## Challenge
Report each line of the items below that contains the word "picker", copying every such line in full.
======== Material provided ========
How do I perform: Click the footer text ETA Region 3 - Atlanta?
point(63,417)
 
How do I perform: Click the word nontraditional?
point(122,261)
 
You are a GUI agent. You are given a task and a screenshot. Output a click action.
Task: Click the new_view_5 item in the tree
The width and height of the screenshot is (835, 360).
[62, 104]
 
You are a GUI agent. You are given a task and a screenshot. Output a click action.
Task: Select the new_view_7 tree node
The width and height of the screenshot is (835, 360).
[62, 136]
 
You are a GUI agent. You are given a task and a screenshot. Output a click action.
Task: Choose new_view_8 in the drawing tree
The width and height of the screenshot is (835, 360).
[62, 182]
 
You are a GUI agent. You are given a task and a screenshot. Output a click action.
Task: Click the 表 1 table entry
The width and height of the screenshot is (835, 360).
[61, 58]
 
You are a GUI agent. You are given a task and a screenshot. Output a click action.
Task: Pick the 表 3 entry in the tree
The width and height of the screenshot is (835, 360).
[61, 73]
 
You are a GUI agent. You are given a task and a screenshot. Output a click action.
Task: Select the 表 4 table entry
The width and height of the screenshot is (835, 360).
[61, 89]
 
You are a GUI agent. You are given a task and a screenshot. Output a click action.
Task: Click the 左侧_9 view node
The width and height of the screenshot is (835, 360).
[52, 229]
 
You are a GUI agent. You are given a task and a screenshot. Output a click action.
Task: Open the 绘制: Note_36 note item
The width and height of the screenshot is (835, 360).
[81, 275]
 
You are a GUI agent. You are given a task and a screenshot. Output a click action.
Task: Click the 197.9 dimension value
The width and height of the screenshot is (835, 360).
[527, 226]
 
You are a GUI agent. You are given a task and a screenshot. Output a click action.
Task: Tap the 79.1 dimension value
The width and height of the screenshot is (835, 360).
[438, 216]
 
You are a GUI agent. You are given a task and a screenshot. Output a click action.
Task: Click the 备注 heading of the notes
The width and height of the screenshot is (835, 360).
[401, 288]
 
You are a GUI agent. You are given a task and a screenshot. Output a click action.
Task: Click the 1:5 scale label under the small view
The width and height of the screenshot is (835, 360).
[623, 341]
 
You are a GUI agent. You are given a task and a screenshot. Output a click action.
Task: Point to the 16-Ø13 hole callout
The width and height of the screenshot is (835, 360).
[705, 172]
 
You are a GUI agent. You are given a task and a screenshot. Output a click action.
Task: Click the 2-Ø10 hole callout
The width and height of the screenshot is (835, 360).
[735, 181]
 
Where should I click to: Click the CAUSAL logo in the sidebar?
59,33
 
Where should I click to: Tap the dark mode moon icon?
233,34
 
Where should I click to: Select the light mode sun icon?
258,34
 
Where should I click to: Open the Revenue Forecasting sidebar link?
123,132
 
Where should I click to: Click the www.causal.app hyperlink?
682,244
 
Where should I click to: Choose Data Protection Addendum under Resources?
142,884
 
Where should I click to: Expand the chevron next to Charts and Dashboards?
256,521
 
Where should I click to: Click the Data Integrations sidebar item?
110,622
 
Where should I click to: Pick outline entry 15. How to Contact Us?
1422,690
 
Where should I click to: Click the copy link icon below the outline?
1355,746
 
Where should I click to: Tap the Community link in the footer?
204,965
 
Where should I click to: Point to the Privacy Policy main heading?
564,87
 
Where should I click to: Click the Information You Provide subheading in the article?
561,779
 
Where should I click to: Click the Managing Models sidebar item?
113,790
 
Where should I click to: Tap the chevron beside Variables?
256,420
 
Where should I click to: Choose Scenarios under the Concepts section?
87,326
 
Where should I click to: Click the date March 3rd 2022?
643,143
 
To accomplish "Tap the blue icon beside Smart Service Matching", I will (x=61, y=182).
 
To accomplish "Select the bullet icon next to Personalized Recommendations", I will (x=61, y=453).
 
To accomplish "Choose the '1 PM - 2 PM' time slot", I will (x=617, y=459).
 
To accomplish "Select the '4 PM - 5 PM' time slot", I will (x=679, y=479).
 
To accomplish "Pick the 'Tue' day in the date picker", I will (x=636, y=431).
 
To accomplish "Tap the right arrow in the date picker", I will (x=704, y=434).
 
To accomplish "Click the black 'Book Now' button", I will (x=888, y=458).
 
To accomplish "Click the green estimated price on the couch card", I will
========
## Result for this exercise
To accomplish "Pick the 'Tue' day in the date picker", I will (x=636, y=431).
To accomplish "Tap the right arrow in the date picker", I will (x=704, y=434).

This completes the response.